No parque da cidade, conserva-se uma torre cujos altos parapeitos são objetos de visitação de turistas, onde estes deixam seus nomes gravados, já nas colinas, as ruínas de um antigo forte francês se incorporam à paisagem de desfiladeiros enferrujados desembocando nas praças.

Também há outros lugares históricos em Kingsport que valem a visita, mas nenhum se compara à beleza do cemitério de Old St. John, que fica no coração da cidade, localizado entre a tranquilidade de duas ruas de casas antigas e outras duas onde a modernidade se faz presente e notável. Os cidadãos de Kingsport se orgulham do cemitério de Old St. John, de modo que quase todos fingem descender se algum defunto que lá esteja enterrado, os quais têm em sua lápide os detalhes de seus memoráveis feitos durante a vida. Alguns, que eram mais notáveis, ou simplesmente ricos, tinham suas lápides esculpidas por verdadeiros artistas, com detalhes ornamentais diferenciados nelas. A maioria, no entanto, era de pedra cinza ou marrom, rusticamente trabalhada e, raras vezes, com alguma parca ornamentação. Algumas lápides possuem uma macabra decoração, cuja imagem de uma caveira e duas tíbias é frequentemente acompanhada por duas cabeças de querubim. Impossibilitando a identificação dos defuntos, a erosão causada pela inexorabilidade do tempo devastou muitas das inscrições, tornando-as totalmente indecifráveis. Tendo uma enorme dimensão e sendo rodeado de sombras de olmos e salgueiros, no cemitério residem as almas dos mortos que lá jazem em paz, indiferentes ao barulho do tráfego vizinho e embalados pelos ventos até a eternidade.

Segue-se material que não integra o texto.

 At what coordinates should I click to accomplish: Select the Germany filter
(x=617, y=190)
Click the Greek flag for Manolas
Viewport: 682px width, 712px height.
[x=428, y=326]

Durante a tarde de seu segundo dia em Kingsport, Anne fez o primeiro de seus muitos passeios no cemitério da cidade. Antes, porém, na manhã daquele mesmo dia, ela e Priscilla foram a Redmond para se matricular como estudantes e depois tiraram o resto do dia de folga. As meninas escaparam voluntariamente da faculdade, pois se sentiam bastante desconfortáveis em estar cercadas por todas aquelas pessoas desconhecidas, a maioria das quais lhes parecia muito estranhas.

Os "novatos", assim chamados, reuniram-se em grupos de dois ou três, de modo que se entreolhavam. Os mais inteligentes do primeiro ano se agruparam na grande escadaria, onde cantaram a plenos pulmões, desafiando seus inimigos tradicionais, os do "segundo", que passavam olhando com desdém para o grupo de calouros das escadas.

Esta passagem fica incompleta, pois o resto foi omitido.